You may be a novice to Forex market trading, but that doesn’t mean you can’t make a lot of money swapping currencies. It is risky, and it is just as simple to lose money as it is to make it, but if you keep a few basic rules you can end up coming out in the black even if you do lose some money at first. Here are a few sure-fire tips the pros use to turn a profit on the Forex market.

1 Choose the currency pairs that are right for you: Some currency pairs are volatile and move a lot even within one day. Some currency pairs are steady and make slow moves over longer time periods. Based on your risk parameters, decide which currency pairs are best suited to your trading strategy.

2 Decide how long you plan to stay in a position: Based on your currency pair selection, plan how long you want to hold your positions: minutes, hours, or days. Remember that depending on your account type, having open positions at 5 p.m. Eastern time may incur rollover charges.

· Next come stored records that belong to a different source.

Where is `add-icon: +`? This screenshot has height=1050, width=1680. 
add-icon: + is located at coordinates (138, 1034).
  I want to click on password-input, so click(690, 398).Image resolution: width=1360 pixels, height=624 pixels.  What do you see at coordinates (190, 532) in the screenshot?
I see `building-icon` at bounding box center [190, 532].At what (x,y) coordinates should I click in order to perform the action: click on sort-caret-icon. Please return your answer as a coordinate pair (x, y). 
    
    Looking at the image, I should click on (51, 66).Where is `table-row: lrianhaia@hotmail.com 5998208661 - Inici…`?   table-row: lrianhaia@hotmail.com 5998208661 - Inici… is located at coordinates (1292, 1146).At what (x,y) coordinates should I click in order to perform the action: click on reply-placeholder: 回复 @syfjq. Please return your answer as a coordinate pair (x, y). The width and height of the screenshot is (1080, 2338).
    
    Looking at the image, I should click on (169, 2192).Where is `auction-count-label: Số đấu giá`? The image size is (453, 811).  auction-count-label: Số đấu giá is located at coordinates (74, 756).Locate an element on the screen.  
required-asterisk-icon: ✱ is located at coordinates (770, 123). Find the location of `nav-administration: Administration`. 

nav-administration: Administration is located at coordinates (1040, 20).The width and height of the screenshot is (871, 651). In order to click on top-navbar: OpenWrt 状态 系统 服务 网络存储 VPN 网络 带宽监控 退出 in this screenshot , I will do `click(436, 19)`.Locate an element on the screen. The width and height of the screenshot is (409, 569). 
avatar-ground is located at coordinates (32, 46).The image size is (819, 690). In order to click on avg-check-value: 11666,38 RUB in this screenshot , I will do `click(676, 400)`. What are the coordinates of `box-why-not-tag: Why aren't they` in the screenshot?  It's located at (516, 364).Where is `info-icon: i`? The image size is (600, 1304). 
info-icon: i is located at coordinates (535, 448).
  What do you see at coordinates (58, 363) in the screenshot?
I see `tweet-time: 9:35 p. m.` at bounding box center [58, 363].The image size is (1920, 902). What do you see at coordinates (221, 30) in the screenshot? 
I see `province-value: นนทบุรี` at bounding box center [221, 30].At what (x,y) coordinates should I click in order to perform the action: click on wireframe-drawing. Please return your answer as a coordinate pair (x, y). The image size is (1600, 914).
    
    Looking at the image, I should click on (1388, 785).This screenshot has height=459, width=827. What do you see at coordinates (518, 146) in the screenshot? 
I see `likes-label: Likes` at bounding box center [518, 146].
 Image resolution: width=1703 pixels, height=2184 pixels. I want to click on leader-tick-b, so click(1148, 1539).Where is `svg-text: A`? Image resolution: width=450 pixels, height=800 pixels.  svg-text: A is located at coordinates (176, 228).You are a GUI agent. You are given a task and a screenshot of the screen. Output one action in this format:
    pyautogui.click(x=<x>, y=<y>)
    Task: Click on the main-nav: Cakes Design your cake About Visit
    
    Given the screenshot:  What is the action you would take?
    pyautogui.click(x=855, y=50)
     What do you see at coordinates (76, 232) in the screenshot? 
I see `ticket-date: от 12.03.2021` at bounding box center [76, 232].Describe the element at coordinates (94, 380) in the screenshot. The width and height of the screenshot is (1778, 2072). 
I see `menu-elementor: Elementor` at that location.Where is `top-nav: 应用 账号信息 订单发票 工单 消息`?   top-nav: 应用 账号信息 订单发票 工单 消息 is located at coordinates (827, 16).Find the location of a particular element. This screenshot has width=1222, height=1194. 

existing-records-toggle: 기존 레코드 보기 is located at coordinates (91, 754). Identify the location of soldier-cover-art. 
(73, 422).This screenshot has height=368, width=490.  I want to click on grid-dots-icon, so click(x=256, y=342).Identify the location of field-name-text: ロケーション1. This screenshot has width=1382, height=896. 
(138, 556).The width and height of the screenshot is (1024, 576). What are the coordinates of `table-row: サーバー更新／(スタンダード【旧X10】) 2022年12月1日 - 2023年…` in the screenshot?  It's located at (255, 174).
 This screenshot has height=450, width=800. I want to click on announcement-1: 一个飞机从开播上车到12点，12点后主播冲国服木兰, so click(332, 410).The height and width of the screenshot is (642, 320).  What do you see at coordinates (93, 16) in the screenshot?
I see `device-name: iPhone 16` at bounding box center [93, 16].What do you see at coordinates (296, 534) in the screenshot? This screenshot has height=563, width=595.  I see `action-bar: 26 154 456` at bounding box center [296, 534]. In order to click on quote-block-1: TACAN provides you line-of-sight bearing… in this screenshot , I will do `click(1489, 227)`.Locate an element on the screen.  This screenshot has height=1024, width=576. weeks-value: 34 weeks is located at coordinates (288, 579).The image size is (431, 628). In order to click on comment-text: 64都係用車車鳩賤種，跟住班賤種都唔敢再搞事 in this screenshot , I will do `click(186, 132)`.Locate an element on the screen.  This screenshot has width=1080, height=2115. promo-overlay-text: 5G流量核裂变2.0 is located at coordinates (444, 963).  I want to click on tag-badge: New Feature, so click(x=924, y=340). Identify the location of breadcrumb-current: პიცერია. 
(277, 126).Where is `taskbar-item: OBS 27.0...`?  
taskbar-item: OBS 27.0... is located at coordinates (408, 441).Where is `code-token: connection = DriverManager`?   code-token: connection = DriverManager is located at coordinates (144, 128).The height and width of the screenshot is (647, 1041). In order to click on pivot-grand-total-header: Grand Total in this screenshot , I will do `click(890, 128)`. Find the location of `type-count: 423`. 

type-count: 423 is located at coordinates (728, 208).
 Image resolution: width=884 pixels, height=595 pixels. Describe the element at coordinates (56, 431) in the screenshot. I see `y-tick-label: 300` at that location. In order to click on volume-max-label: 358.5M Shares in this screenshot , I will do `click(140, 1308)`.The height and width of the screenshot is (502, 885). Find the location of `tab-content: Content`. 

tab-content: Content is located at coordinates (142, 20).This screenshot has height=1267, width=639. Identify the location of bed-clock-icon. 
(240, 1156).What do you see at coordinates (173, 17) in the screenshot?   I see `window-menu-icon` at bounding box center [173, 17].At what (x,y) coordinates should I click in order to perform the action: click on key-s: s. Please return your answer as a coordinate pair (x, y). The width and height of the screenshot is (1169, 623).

3 Set your targets for the position: before you take a position you should establish your exit strategy. If the position is a winner, at what rate will you cash out? If the position is a loser, at what rate will you cut your losses? Then, place your stops and limits accordingly.

4 Use Forex Charts: they are an indispensable tool to improve trading returns. You can easily recoup the money spent on a charting package from a Forex website with a single well-placed trade based on the analysis from professional charts.

5 Follow Forex News: Trading news provides breaking information on economic reports and political events that influence the currency market. You can also access detailed market commentary and trading strategies from experienced Forex traders.

6 Keep a Forex Diary: Most traders fail because they make the same mistakes over and over. A diary can help by keeping track of what works for you and what doesn’t. Used consistently, a well-kept diary is your best friend. Always include the date and time you took the position; the rate at which you took the position; the reason you took the position; your strategy for the position; the date and time you exited the position; the rate at which you exited the position; your profit/loss on the position; and why you exited the position.

Please keep in mind that Forex trading involves a high risk of loss: Never risk any more money than you can reasonably afford to lose.